There was no difference in the triage acuity evaluation on admission to the ED. We report a significantly fewer ED visits during the lockdown period, comparing to the parallel period in 2019. A clear trend was demonstrated during 2019 with fewer visits, as time goes by, in the spring and summer time. On the contrary, during 2020 we demonstrated similar visits’ numbers prior to lockdown (124 vs 125 visits), with significant decrement during lockdown (89 vs 51 visits) and increment post lockdown (60 vs 63 visits). When standardized for number of visits per day, as the duration of each time period was different (A- 6 weeks, B- 8 weeks and C- 6 weeks), similar results were observed. Number of ED visits per day was 3.3, 1.8 and 1.7 during 2019A, 2019B and 2019C respectively, in comparison to 3.1, 1.4 and 2 during 2020A, 2020B and 2020C respectively (p <0.001), Figure 1a .
The number of visits per day increased significantly in the era after lockdown when comparing 2020C to 2020B (2 vs. 1.43 visits per day, p<0.001) as well as when compared to the same time period in 2019 (2 vs 1.76 visits per day (p<0.001) (Table 3 ).
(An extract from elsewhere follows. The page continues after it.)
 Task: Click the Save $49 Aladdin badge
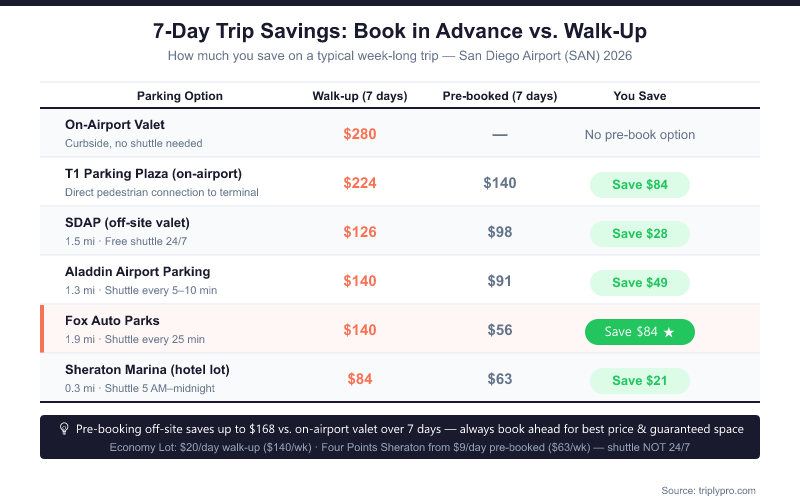tap(639, 282)
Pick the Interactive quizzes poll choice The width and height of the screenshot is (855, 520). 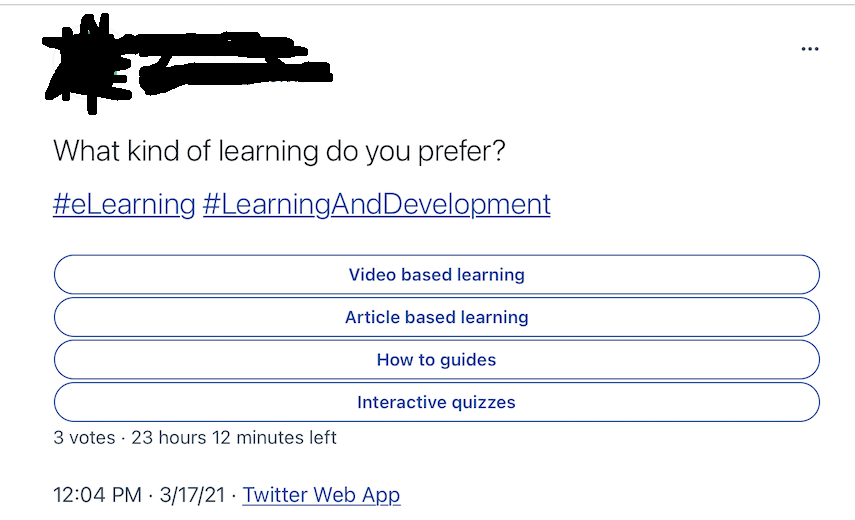tap(437, 402)
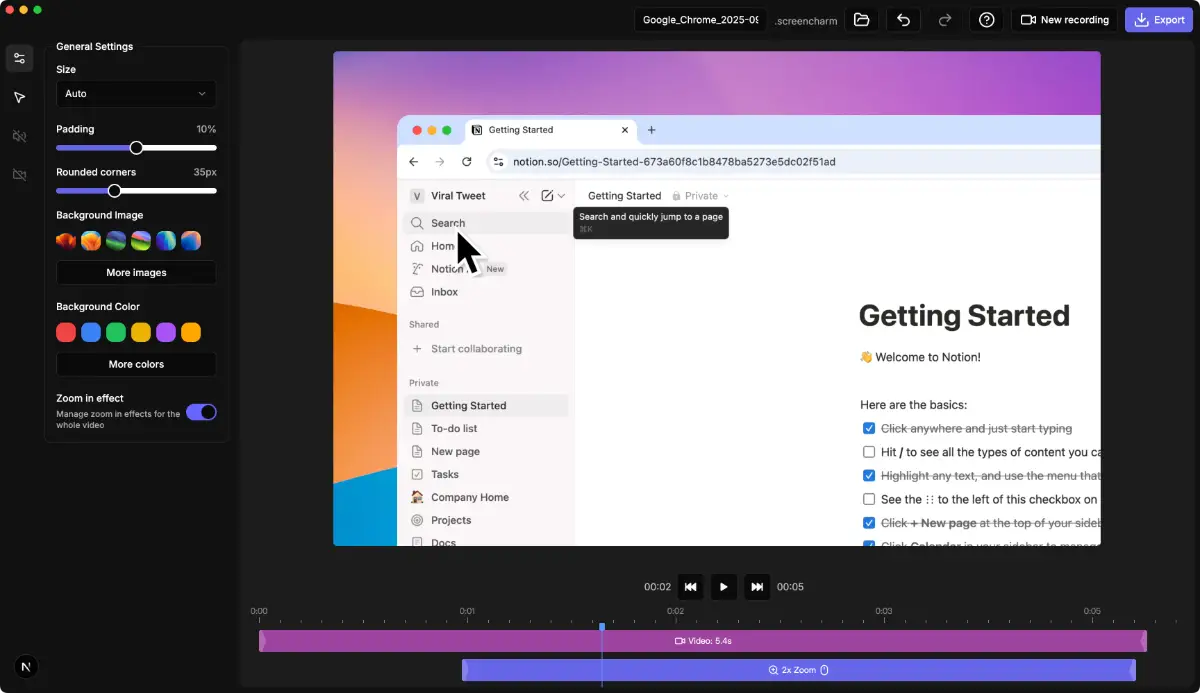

During lockdown, hospitalization rate was higher (47.1% vs 33.7%, p=0.05) as was length of stay (3.15 vs 1.9 days, p= 0.03), possibly indicating higher severity (Figure 1b ). Only 6 patients were admitted or transferred to the PICU during 6 time periods, 4 of them necessitated high flow nasal cannula ventilation. There was no difference in PICU admissions rate or LOS in PICU, between time periods.